**Exercise instructions**
Put the data below into a JSON list of strings, one string per line, with blank lines dropped. Leave the pictures out of the answer.

**Dataset extract**
- - - - - - -
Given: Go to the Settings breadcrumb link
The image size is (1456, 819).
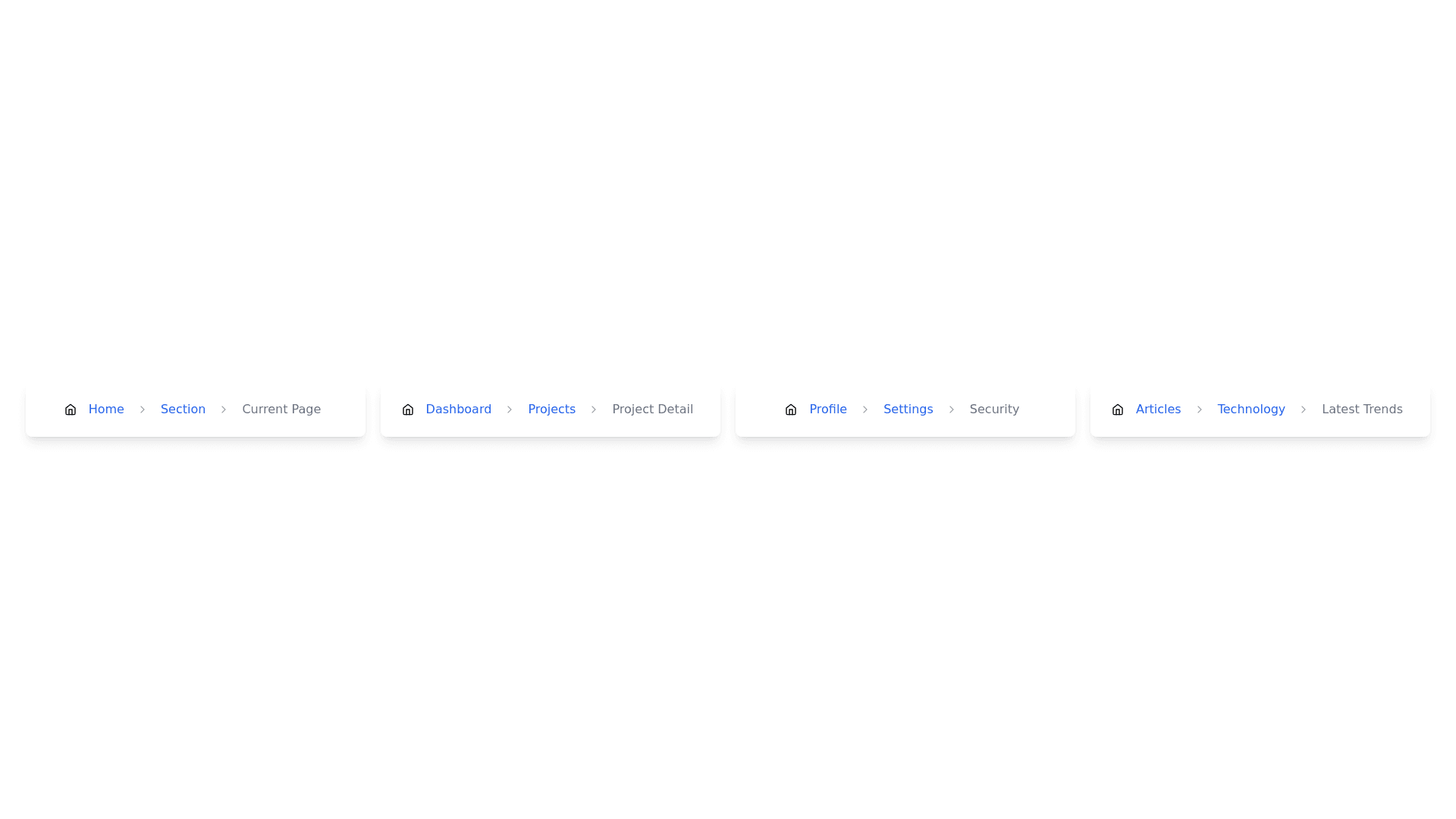Looking at the screenshot, I should pyautogui.click(x=908, y=410).
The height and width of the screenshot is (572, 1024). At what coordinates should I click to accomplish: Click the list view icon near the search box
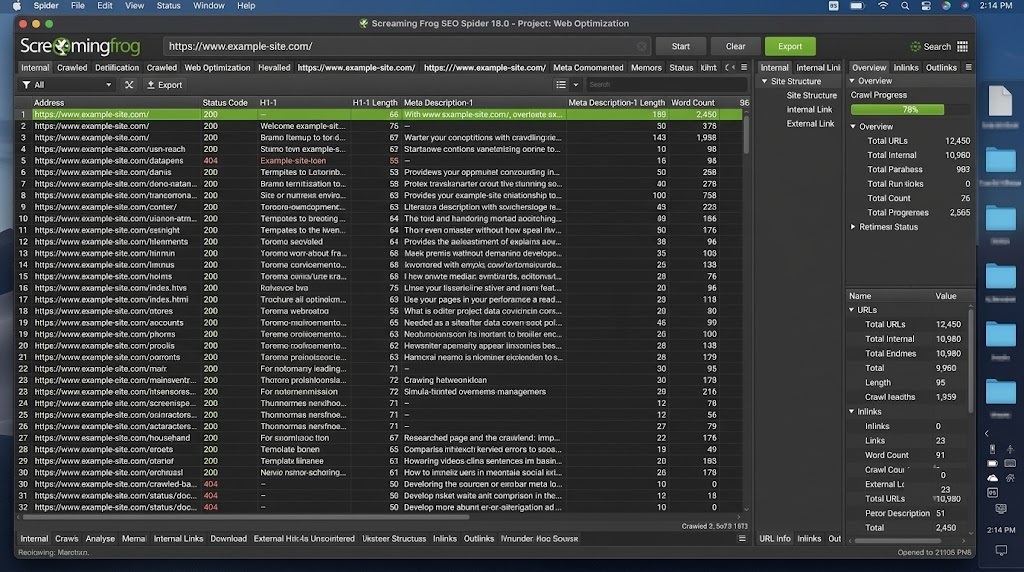tap(561, 84)
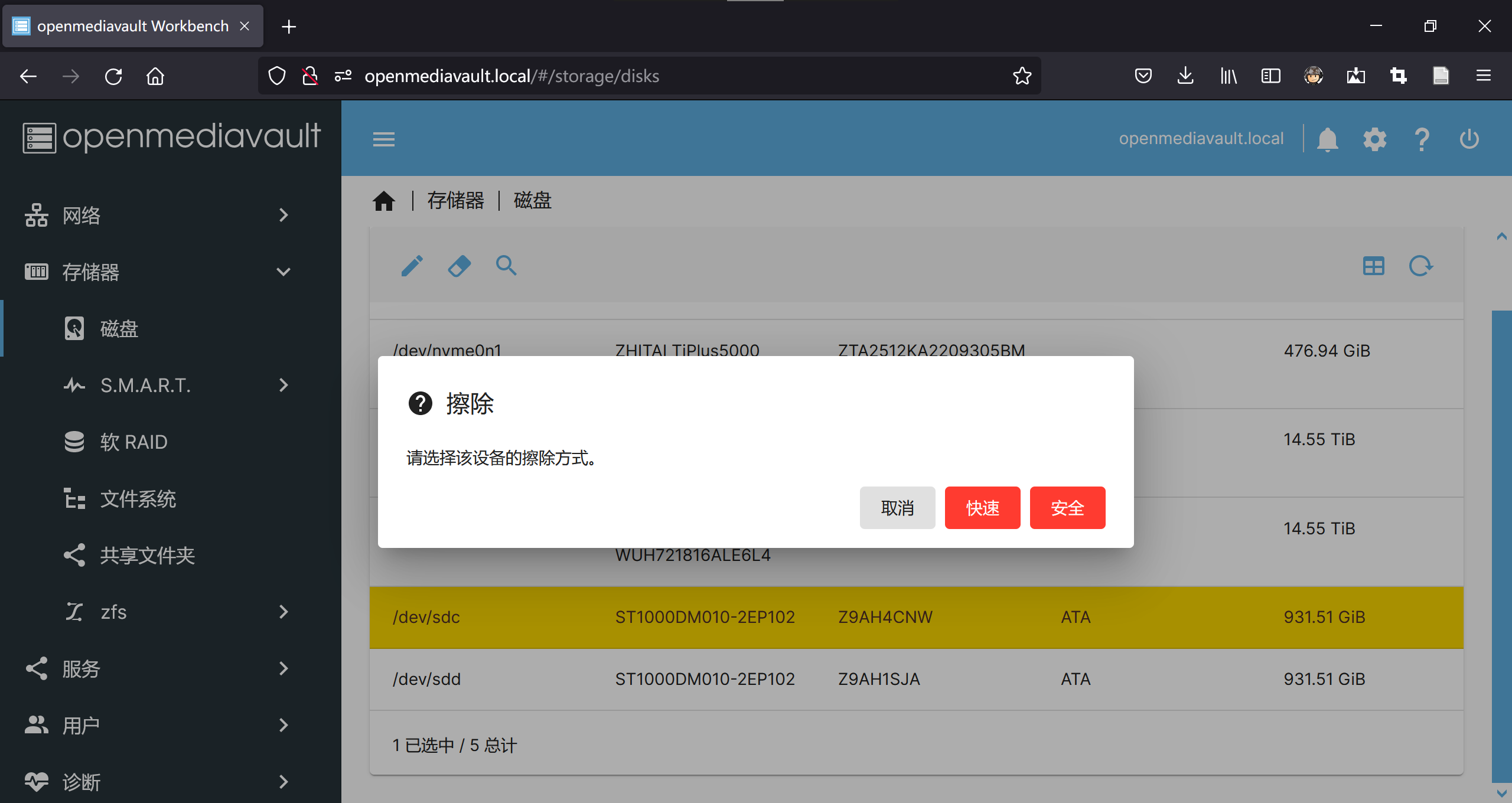Click the eraser wipe icon in toolbar
Viewport: 1512px width, 803px height.
pyautogui.click(x=459, y=266)
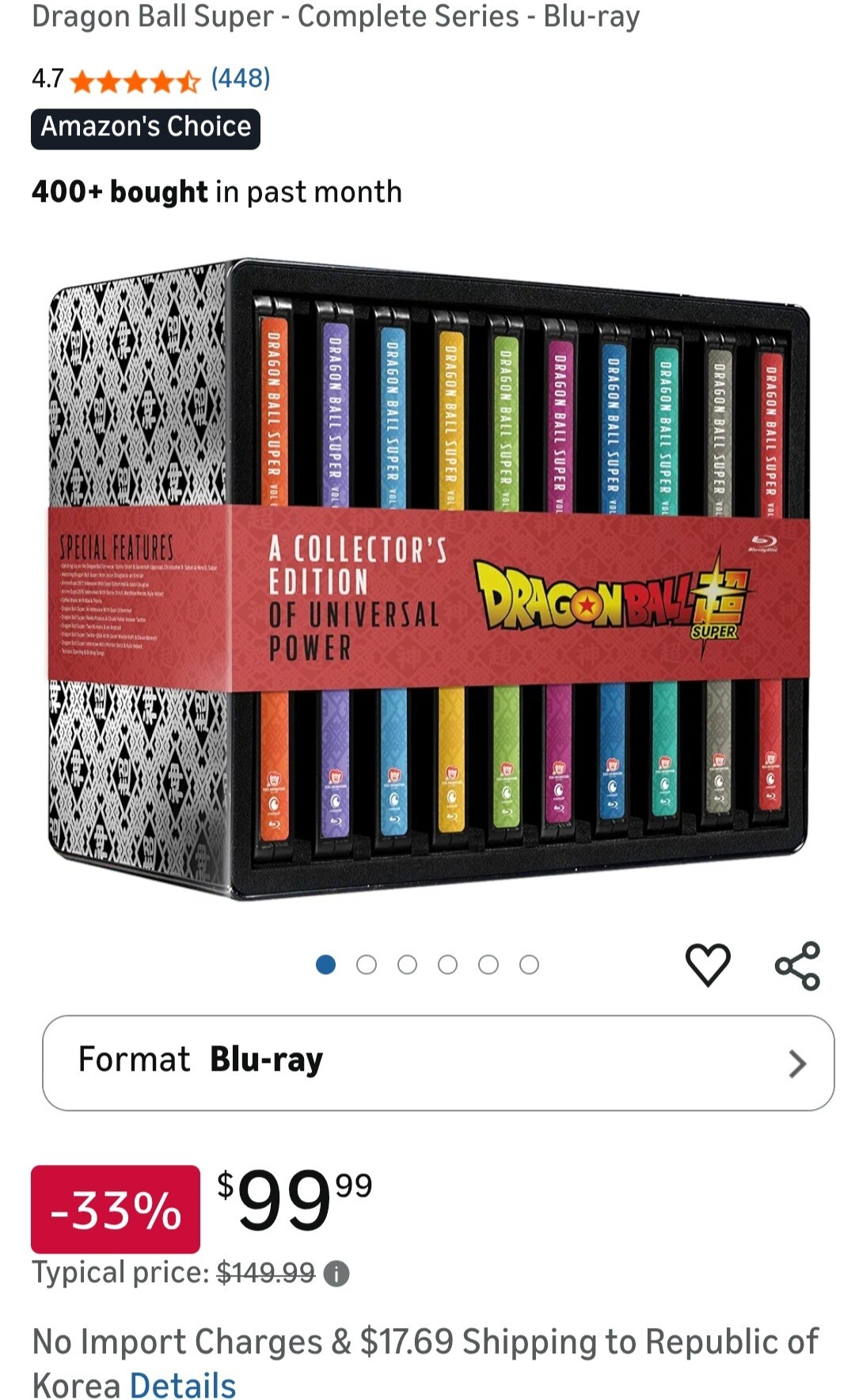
- - - - - - -
**Written answer**
[
  "Given: Go to the Settings breadcrumb link",
  "The image size is (1456, 819).",
  "Looking at the screenshot, I should pyautogui.click(x=908, y=410).",
  "The height and width of the screenshot is (572, 1024). At what coordinates should I click to accomplish: Click the list view icon near the search box",
  "tap(561, 84)",
  "Click the eraser wipe icon in toolbar",
  "Viewport: 1512px width, 803px height.",
  "pyautogui.click(x=459, y=266)"
]